__INSTRUCTIONS FOR THE TASK__
Reproduce each of the following items word for word.

__INFORMATION SHOWN__
_ _ _ _ _
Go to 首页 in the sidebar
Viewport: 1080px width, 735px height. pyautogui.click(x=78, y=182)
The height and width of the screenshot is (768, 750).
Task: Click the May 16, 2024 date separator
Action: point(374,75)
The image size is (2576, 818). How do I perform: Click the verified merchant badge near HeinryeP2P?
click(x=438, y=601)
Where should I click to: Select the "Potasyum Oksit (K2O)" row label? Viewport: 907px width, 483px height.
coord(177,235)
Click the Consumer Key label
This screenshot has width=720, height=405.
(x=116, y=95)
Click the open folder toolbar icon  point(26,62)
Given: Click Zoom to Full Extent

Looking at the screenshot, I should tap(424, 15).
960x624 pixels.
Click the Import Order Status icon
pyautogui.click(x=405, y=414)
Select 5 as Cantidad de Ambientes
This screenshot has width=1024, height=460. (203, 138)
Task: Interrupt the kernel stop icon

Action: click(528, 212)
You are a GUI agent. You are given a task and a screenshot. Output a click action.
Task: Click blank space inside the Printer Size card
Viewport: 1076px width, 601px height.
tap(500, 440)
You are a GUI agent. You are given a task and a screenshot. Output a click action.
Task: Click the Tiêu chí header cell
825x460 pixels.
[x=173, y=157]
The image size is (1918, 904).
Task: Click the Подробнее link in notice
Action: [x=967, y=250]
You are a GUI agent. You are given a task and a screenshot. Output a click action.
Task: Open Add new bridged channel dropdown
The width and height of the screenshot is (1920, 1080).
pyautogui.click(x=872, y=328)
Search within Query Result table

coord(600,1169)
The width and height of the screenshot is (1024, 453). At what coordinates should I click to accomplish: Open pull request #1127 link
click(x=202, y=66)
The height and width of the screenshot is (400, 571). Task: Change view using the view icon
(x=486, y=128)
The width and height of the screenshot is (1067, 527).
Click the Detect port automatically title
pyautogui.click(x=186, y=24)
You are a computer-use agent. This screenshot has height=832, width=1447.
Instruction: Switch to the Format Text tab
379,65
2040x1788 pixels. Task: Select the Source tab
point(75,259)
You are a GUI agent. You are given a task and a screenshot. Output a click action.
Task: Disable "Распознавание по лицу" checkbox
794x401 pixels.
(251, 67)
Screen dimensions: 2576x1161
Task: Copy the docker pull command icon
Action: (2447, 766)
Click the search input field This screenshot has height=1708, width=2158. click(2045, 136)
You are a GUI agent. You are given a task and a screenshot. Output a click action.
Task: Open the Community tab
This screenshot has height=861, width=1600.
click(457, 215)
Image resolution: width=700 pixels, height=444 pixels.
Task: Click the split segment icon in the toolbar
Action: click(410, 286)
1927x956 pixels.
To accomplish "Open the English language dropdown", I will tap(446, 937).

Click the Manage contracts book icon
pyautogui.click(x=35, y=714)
_ _ _ _ _
__FINAL ANSWER__
Go to 首页 in the sidebar
Viewport: 1080px width, 735px height. pyautogui.click(x=78, y=182)
The height and width of the screenshot is (768, 750).
Task: Click the May 16, 2024 date separator
Action: point(374,75)
The image size is (2576, 818). How do I perform: Click the verified merchant badge near HeinryeP2P?
click(x=438, y=601)
Where should I click to: Select the "Potasyum Oksit (K2O)" row label? Viewport: 907px width, 483px height.
coord(177,235)
Click the Consumer Key label
This screenshot has width=720, height=405.
(x=116, y=95)
Click the open folder toolbar icon  point(26,62)
Given: Click Zoom to Full Extent

Looking at the screenshot, I should tap(424, 15).
960x624 pixels.
Click the Import Order Status icon
pyautogui.click(x=405, y=414)
Select 5 as Cantidad de Ambientes
This screenshot has width=1024, height=460. (203, 138)
Task: Interrupt the kernel stop icon

Action: click(528, 212)
You are a GUI agent. You are given a task and a screenshot. Output a click action.
Task: Click blank space inside the Printer Size card
Viewport: 1076px width, 601px height.
tap(500, 440)
You are a GUI agent. You are given a task and a screenshot. Output a click action.
Task: Click the Tiêu chí header cell
825x460 pixels.
[x=173, y=157]
The image size is (1918, 904).
Task: Click the Подробнее link in notice
Action: [x=967, y=250]
You are a GUI agent. You are given a task and a screenshot. Output a click action.
Task: Open Add new bridged channel dropdown
The width and height of the screenshot is (1920, 1080).
pyautogui.click(x=872, y=328)
Search within Query Result table

coord(600,1169)
The width and height of the screenshot is (1024, 453). At what coordinates should I click to accomplish: Open pull request #1127 link
click(x=202, y=66)
The height and width of the screenshot is (400, 571). Task: Change view using the view icon
(x=486, y=128)
The width and height of the screenshot is (1067, 527).
Click the Detect port automatically title
pyautogui.click(x=186, y=24)
You are a computer-use agent. This screenshot has height=832, width=1447.
Instruction: Switch to the Format Text tab
379,65
2040x1788 pixels. Task: Select the Source tab
point(75,259)
You are a GUI agent. You are given a task and a screenshot. Output a click action.
Task: Disable "Распознавание по лицу" checkbox
794x401 pixels.
(251, 67)
Screen dimensions: 2576x1161
Task: Copy the docker pull command icon
Action: (2447, 766)
Click the search input field This screenshot has height=1708, width=2158. click(2045, 136)
You are a GUI agent. You are given a task and a screenshot. Output a click action.
Task: Open the Community tab
This screenshot has height=861, width=1600.
click(457, 215)
Image resolution: width=700 pixels, height=444 pixels.
Task: Click the split segment icon in the toolbar
Action: click(410, 286)
1927x956 pixels.
To accomplish "Open the English language dropdown", I will tap(446, 937).

Click the Manage contracts book icon
pyautogui.click(x=35, y=714)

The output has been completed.